## BEGIN Text excerpt

The CPP is solid, OK?

An comprehensive explainer on the Canada Pension Plan that address all the major worries and criticisms.

DIY financial planning for people under 40

A financial planner covers five important financial steps for twenty- and thirty-somethings. A good reminder here to be cautious about lifestyle inflation, which means using your pay raises to spend more and not save more (you could do a bit of both).

Water is your enemy

Here’s a look at the most common property insurance claims. In your home, it’s water-related damage. Suggestion: Pull out your home insurance policy and verify what coverage you have for sewer backup and flooding.

CPP at 70? Here’s why it makes sense

I’m taking another crack at opening minds about staring Canada Pension Plan retirement benefits as late as age 70 instead of the standard age of 65 or as early as 60. Good arguments for delaying the CPP in this blog post.

Today’s financial tool

This income tax calculator shows your after-tax income and lets you do comparisons between provinces and territories.

Ask Rob

Q: Someone once told me that when you give money for charitable causes at the cash register of a store, the store owner will contribute the total amount to the charity in his or her name and get the tax benefits for charitable donations without spending a dime. Is this true? I have been shying away from giving in this fashion since.

## END Text excerpt
## BEGIN Data lines

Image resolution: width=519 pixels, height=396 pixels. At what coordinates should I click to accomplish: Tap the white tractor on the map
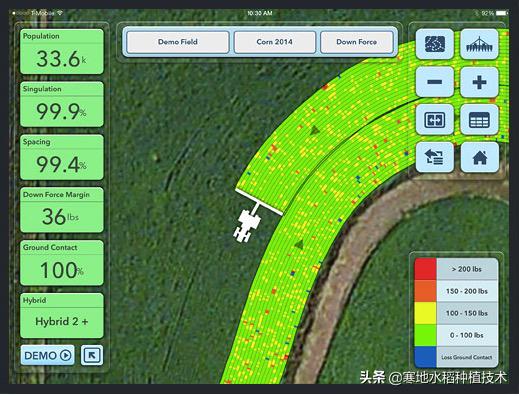[x=246, y=225]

## END Data lines

What is needed: Please list every section heading in the personal finance text above.

Finished answer:
- The CPP is solid, OK?
- DIY financial planning for people under 40
- Water is your enemy
- CPP at 70? Here’s why it makes sense
- Today’s financial tool
- Ask Rob